- **PROBLEM DETAILS**
Lay out every row below as a Markdown table with the columns "Number" and "Text," numbering each row and skipping blank lines. Omit the pictures.

- **RECORDED INFORMATION**
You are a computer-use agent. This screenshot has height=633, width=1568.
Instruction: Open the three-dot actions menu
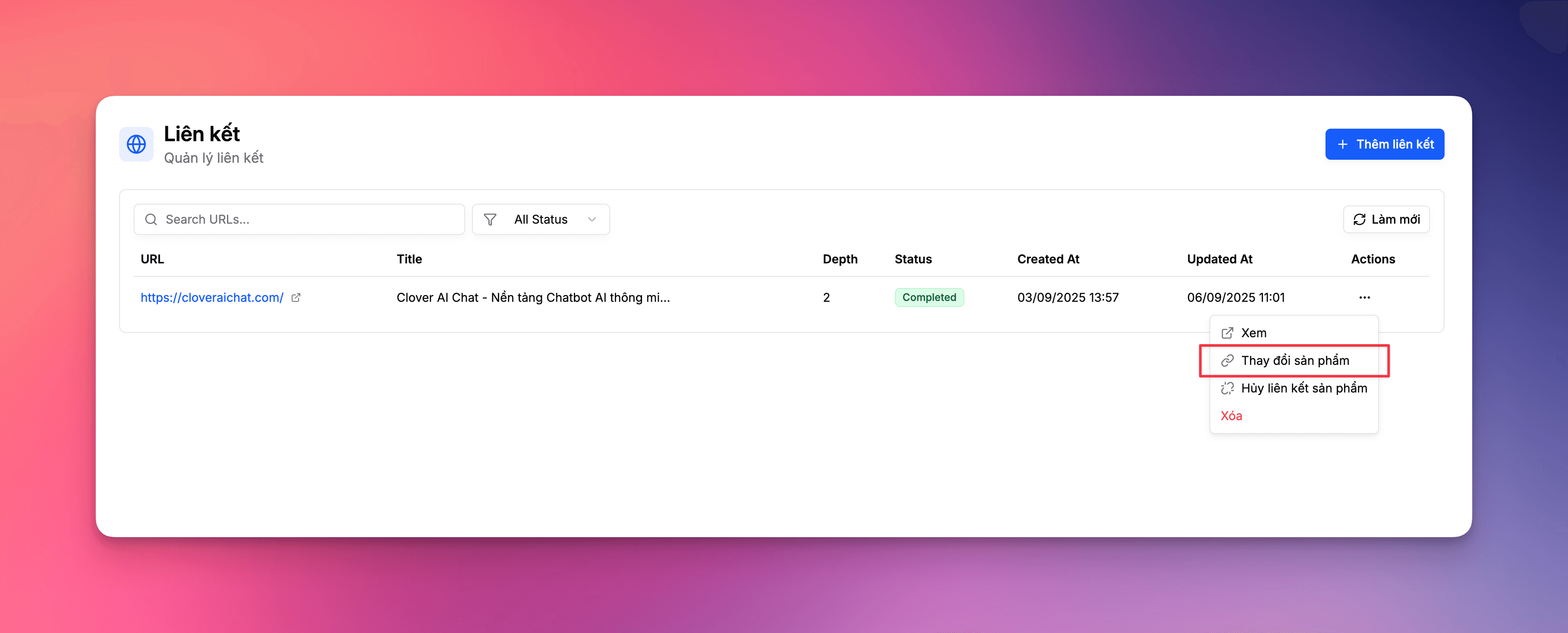pyautogui.click(x=1364, y=298)
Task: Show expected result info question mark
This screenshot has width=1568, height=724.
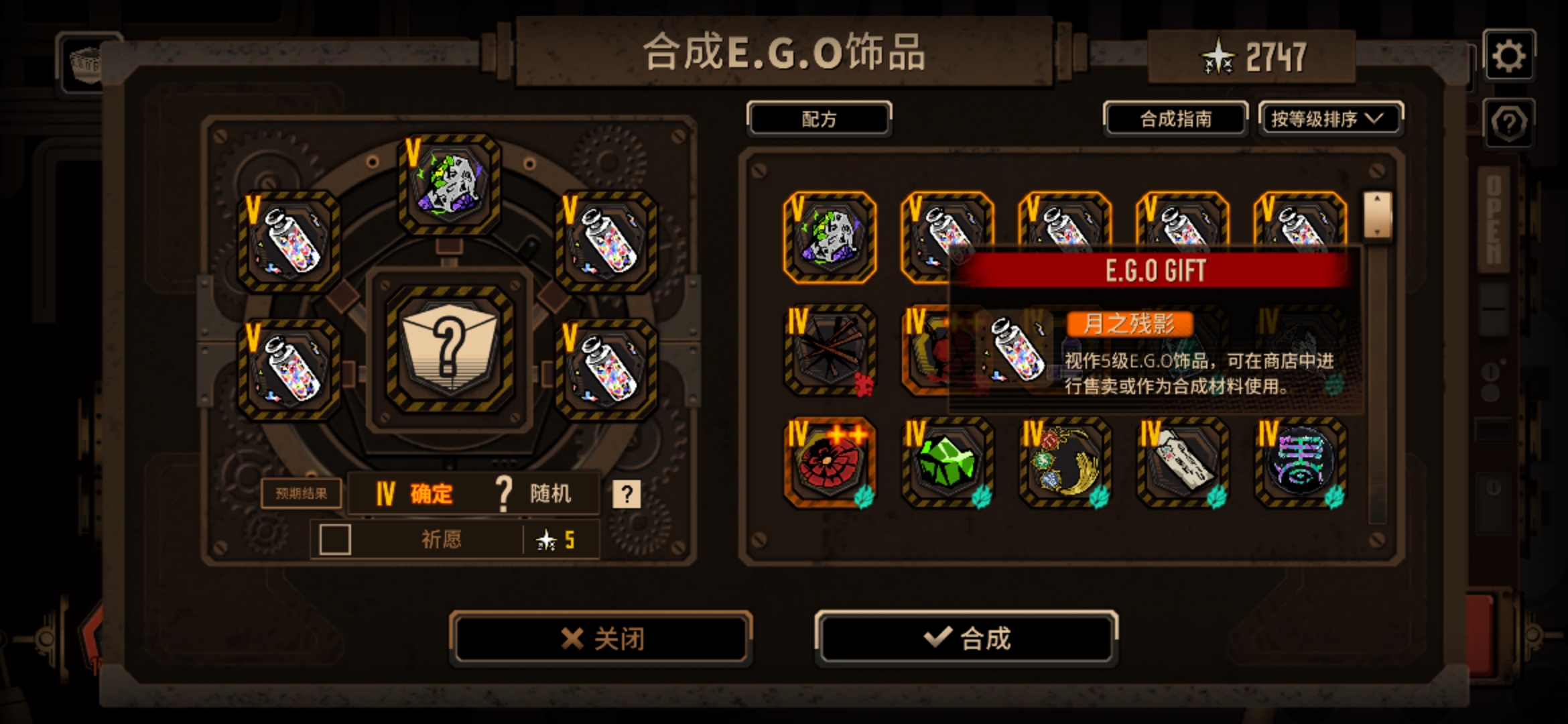Action: (627, 494)
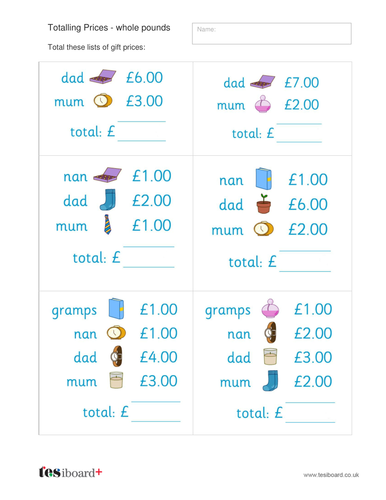Click the wristwatch icon beside £4.00
The width and height of the screenshot is (386, 500).
coord(116,356)
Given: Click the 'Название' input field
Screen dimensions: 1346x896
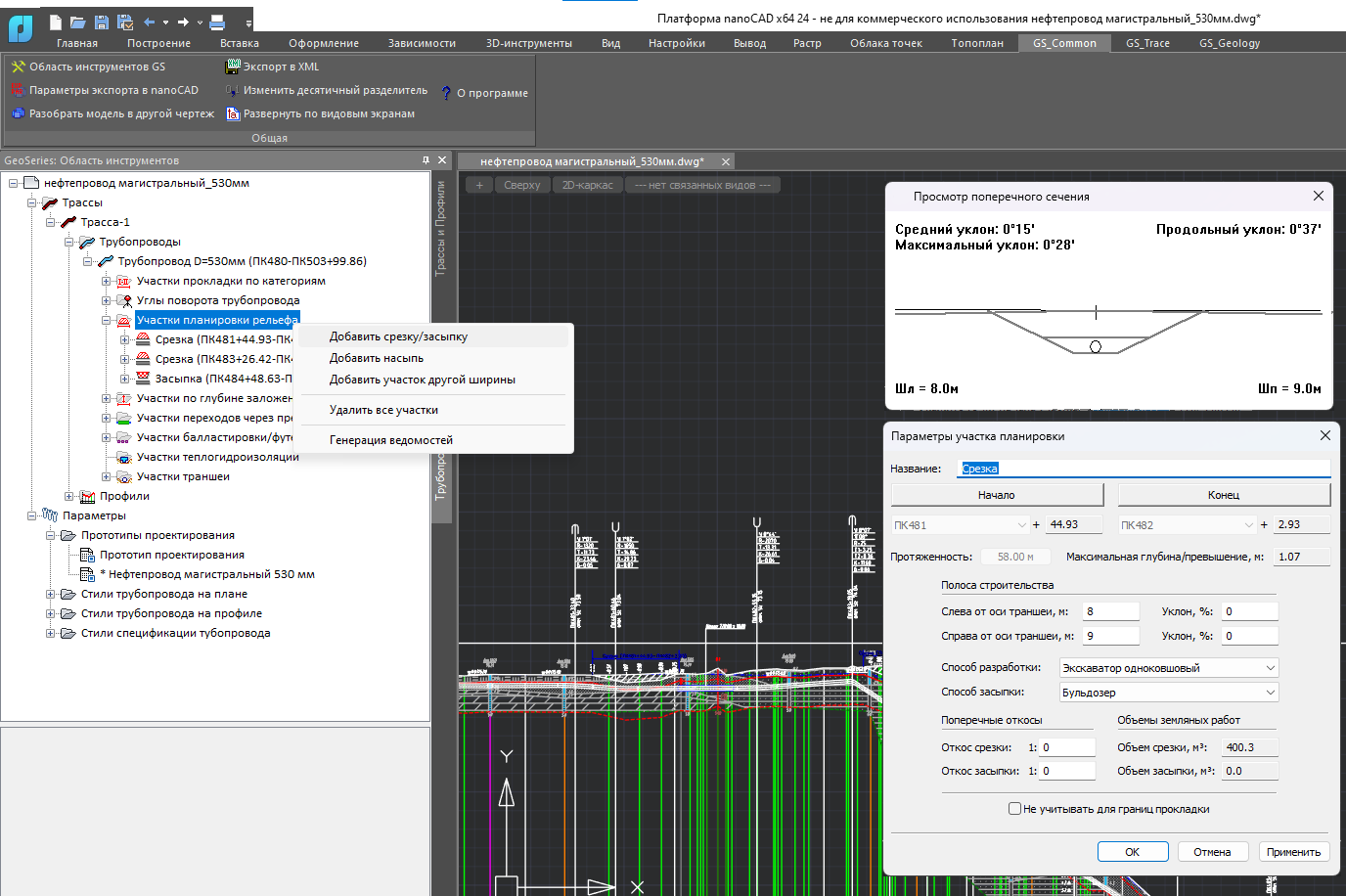Looking at the screenshot, I should tap(1144, 469).
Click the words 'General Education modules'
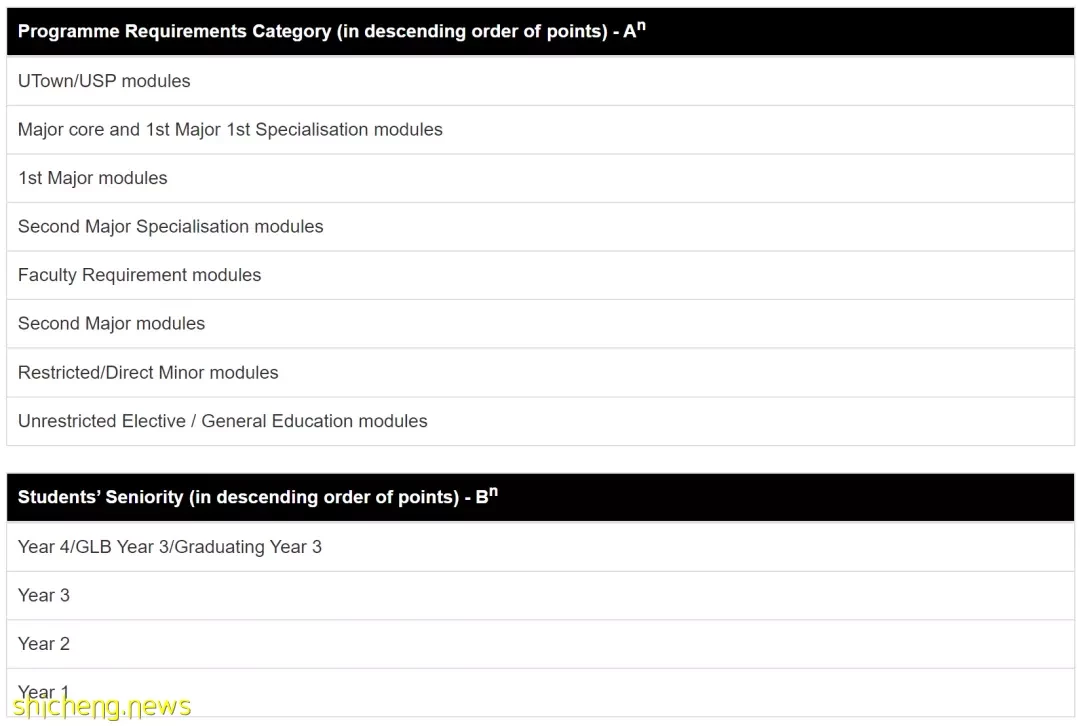Image resolution: width=1080 pixels, height=726 pixels. coord(314,421)
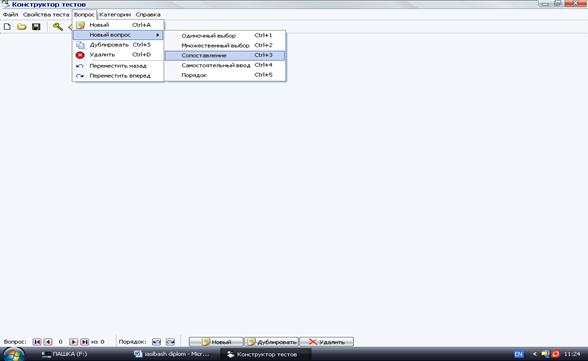The width and height of the screenshot is (588, 361).
Task: Open a test using the folder icon
Action: tap(22, 27)
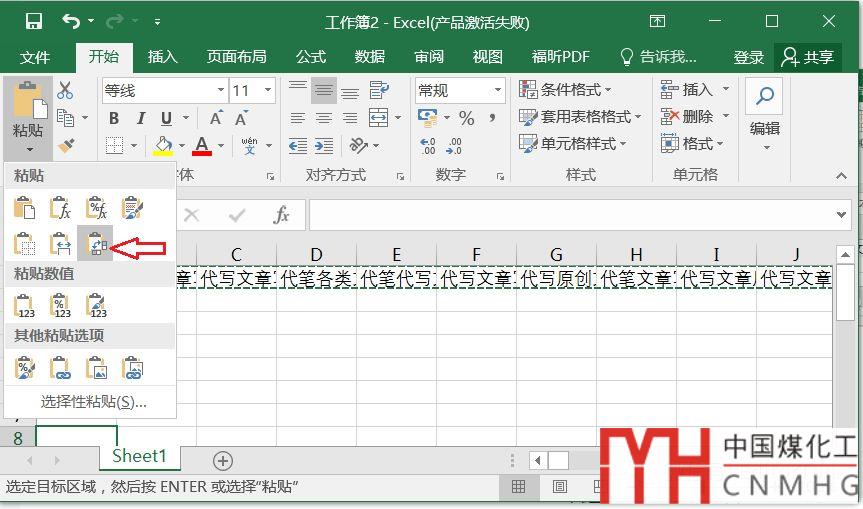The width and height of the screenshot is (863, 509).
Task: Click the Save icon in title bar
Action: [33, 21]
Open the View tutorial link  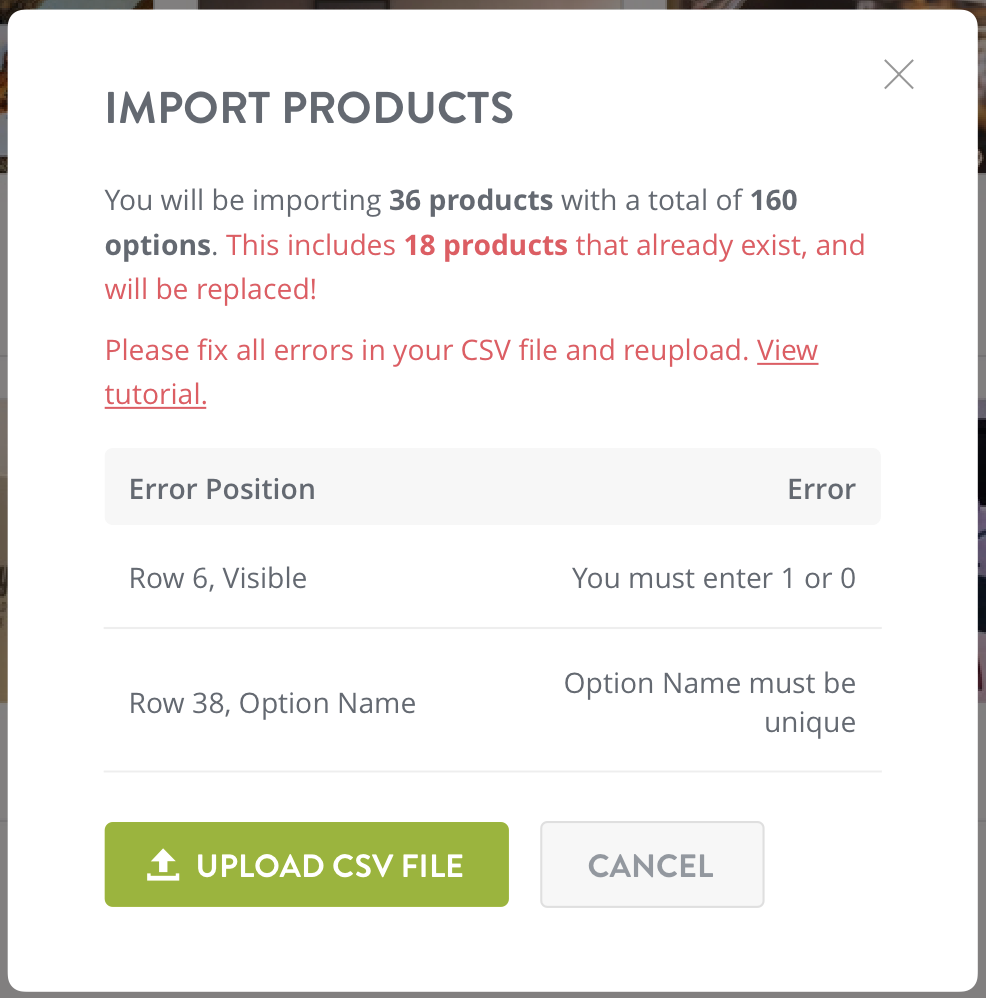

- **RESPONSE**
| Number | Text |
|---|---|
| 1 | You are a computer-use agent. This screenshot has height=633, width=1568. |
| 2 | Instruction: Open the three-dot actions menu |
| 3 | pyautogui.click(x=1364, y=298) |
| 4 | Task: Show expected result info question mark |
| 5 | This screenshot has width=1568, height=724. |
| 6 | Action: (627, 494) |
| 7 | Click the wristwatch icon beside £4.00 |
| 8 | The width and height of the screenshot is (386, 500). |
| 9 | coord(116,356) |
| 10 | Given: Click the 'Название' input field |
| 11 | Screen dimensions: 1346x896 |
| 12 | Looking at the screenshot, I should tap(1144, 469). |
| 13 | Click the words 'General Education modules' |
| 14 | Image resolution: width=1080 pixels, height=726 pixels. coord(314,421) |
| 15 | The width and height of the screenshot is (588, 361). |
| 16 | Task: Open a test using the folder icon |
| 17 | Action: tap(22, 27) |
| 18 | The width and height of the screenshot is (863, 509). |
| 19 | Task: Click the Save icon in title bar |
| 20 | Action: [33, 21] |
| 21 | Open the View tutorial link   |